Felicidade: justifica uma existência

É extraordinário e simultaneamente, libertador, percebermos que somos apenas ondas cósmicas, nada mais que ondas. Carl Segan da famosa série de TV (Cosmos: Uma Viagem Pessoal), ao comentar uma imagem da terra vista do espaço, escreveu: “olhe para aquele pequeno ponto no espaço, aquele grão de areia, lá vivem tudo que conhecemos, os que amamos e odiamos. Ali, naquele pequeno ponto, está cada casal apaixonado, cada herói ou vilão, todos os santos e os pecadores, esse é o nosso lar e o de milhões de seres”.

No cotidiano desejamos tantas coisas, detestamos outras mais, mas nunca nos detemos para analisar o que somos: indivíduos, humanos, limitados, complexos e confusos. Lemos diariamente que milhares de nossos irmãos humanos se declaram com crises existenciais, que perderam o sentido da vida.
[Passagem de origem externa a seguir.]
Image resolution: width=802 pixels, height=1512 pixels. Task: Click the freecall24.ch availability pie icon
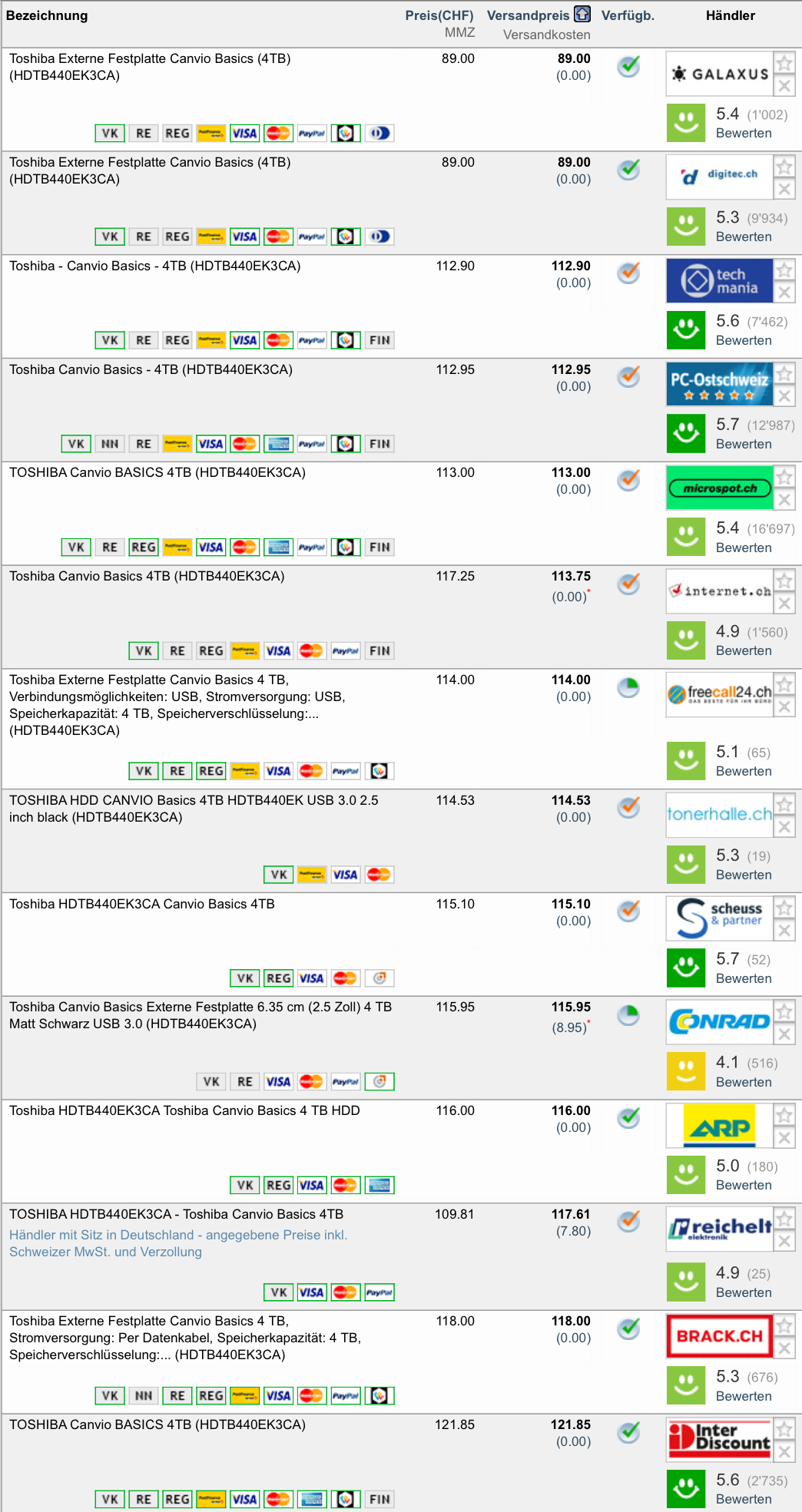pyautogui.click(x=628, y=687)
Mas a final, a que é a vida? Por que a vida precisa ter um sentido? Qual a nossa importância num vasto universo de bilhões de galáxias e anos? — Ao que parece é uma busca vã e insólita, porque ser como nós, com existência tão ínfima em relação à grandeza e longevidade cósmica, saberíamos as respostas para a própria existência!

Contudo, é reconfortante constatar o que não somos: poderosos, importantes, sequer significantes do ponto de vista cósmico, universal. Todos que julgamos ser superior e que exercemos o poder sobre outrem ou sobre o meio ambiente não significa nada, porque ainda estamos todos numa mesma navezinha chamada terra.

A nossa existência por certo segue leis de bilhões de anos e não há nada que façamos em nosso cotidiano ou durante uma vida inteira, que fará alguma diferença para quem rege o universo.

Portanto, a felicidade é breve e fugaz, não esperemos das pessoas, coisas e/ou eventos para sermos felizes. Antes, porém, devemos buscá-la em cada momento da nossa vida, seja o que ou como for, desde um sorriso espontâneo, a contemplação das variadas formas de vida, do sopro do vento, do silêncio, do meio ambiente, de uma palavra gentil que acalente nosso coração num instante. A felicidade não precisa de explicação cientifica ou filosófica, felicidade está no viver e sentir.